Learning Goals & Objectives

The following learning goals and objectives reflect Department consensus. The critical thinking, writing, and research goals will be assessed by evaluation of student papers using rubrics designed by the Department Assessment Committee. The professional competence goal will involve several assessment measures: examination of transcripts to check for sufficient diversity in student programs, evaluation of papers to discern the ability to use crucial historical competence, and admission rates to M.A. programs in history or social studies.

Critical Thinking

1. Students should be able to describe historical events from multiple perspectives.
2. Students should be able to formulate, sustain, and justify a historical argument.
3. Students should be able to support arguments with historical evidence drawn from primary and secondary sources.
4. Students should be able to place historical arguments into a larger scholarly narrative.
5. Students should be able to analyze a primary source of medium difficulty. “Analyze” means recognize its biases and situate it in a historical context.

Ability to Cite Sources Correctly

1. Students should know when, where, and how to utilize citations.
2. Students should incorporate ideas from sources and use them appropriately.
3. Students should demonstrate the ability to distinguish between appropriate and inappropriate source materials.
4. Students should follow the correct attribution format as indicated by the instructor. They should use original ideas. They should avoid plagiarism and be able to state in their own words why it is wrong.

Writing Mechanics

1. Students should be able to produce writing that avoids common sentence-level errors such as comma splices, run on sentences, subject/verb agreements and fragments.
2. Students should be able to form complete paragraphs with clear transitions that are free of mechanical error.
3. Student papers should be well-organized and flow logically.

Research

1. Students will encounter primary sources.
2. Students will be able to contextualize historical events and describe change over time
3. Students will be able to acquire and analyze historical source materials.
4. Students will produce written evidence of research competence.

Professional Competence

1. Students will show competence in diverse areas and time periods of study.
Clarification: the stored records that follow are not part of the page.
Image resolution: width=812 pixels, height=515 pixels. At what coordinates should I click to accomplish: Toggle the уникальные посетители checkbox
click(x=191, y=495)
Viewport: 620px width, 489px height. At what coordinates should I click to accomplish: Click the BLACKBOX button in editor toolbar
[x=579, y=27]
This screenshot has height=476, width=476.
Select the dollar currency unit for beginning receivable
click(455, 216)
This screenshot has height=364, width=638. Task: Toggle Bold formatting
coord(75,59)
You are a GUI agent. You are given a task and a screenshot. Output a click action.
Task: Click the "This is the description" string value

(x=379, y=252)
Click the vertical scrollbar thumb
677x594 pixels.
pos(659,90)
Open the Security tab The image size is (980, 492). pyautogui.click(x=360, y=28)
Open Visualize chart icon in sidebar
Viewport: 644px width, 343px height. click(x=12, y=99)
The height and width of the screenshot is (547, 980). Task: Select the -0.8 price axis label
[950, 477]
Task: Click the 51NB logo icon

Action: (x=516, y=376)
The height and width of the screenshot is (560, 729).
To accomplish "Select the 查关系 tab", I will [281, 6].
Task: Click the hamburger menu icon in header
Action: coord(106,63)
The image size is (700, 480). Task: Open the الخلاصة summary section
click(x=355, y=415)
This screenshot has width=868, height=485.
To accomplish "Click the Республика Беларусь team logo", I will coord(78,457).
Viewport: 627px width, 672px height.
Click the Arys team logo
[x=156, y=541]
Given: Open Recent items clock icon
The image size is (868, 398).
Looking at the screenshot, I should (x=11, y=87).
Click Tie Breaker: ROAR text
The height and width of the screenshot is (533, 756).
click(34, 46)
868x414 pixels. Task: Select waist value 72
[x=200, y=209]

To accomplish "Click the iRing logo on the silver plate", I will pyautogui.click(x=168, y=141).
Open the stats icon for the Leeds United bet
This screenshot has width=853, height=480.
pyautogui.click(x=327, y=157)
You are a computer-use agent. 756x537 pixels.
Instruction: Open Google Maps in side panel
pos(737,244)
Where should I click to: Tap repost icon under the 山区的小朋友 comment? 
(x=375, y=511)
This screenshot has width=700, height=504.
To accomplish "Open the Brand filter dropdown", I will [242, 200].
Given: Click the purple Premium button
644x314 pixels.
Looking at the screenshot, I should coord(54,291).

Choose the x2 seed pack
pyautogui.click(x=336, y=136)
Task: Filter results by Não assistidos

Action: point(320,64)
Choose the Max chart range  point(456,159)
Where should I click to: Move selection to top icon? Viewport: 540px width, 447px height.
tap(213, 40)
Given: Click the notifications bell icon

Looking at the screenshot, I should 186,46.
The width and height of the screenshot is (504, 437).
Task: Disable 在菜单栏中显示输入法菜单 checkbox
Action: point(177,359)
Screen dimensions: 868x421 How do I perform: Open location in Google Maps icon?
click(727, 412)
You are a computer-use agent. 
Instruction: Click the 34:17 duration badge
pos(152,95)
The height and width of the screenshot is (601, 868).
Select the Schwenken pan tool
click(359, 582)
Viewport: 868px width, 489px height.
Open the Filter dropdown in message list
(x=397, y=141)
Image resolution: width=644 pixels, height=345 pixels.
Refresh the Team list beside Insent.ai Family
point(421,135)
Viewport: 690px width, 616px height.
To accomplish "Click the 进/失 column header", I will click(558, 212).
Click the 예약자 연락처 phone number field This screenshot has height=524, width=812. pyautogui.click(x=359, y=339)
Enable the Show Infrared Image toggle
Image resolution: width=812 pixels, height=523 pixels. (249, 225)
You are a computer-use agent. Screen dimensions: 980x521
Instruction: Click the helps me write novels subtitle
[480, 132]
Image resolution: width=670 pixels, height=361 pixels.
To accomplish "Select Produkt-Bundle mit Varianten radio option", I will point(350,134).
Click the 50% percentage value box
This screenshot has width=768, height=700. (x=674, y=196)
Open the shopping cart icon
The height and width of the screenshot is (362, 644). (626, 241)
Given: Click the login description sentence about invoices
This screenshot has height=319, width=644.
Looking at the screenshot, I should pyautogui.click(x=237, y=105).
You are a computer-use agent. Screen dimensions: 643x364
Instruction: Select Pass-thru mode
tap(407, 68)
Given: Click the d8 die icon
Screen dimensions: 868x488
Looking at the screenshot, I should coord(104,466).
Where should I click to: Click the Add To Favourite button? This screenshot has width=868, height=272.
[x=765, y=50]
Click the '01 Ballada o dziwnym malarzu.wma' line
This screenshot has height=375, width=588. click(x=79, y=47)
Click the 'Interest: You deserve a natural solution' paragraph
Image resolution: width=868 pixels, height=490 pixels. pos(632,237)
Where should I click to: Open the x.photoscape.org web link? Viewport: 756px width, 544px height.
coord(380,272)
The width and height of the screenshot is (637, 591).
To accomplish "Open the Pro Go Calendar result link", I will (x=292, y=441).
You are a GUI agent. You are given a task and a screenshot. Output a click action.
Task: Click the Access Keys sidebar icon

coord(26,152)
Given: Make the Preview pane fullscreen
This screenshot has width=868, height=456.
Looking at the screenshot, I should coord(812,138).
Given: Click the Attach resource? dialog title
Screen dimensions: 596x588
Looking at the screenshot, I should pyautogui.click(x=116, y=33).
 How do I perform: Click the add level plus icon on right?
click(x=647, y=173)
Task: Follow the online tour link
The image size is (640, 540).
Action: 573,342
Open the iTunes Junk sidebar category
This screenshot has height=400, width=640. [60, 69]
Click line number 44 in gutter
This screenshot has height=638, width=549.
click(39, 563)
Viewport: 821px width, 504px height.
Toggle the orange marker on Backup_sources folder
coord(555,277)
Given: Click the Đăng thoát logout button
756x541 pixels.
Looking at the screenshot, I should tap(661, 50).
At minimum, their programs will include courses from three separate areas: (1) the Ancient World and Europe; (2) Africa, Asia, Caribbean, Central and South America, or the Middle East; and (3) the United States.
2. Students will understand and be able to utilize the crucial vocabulary of political, social, intellectual, and economic history.
3. Students will be able to pursue graduate studies in history or social studies teaching should they so choose.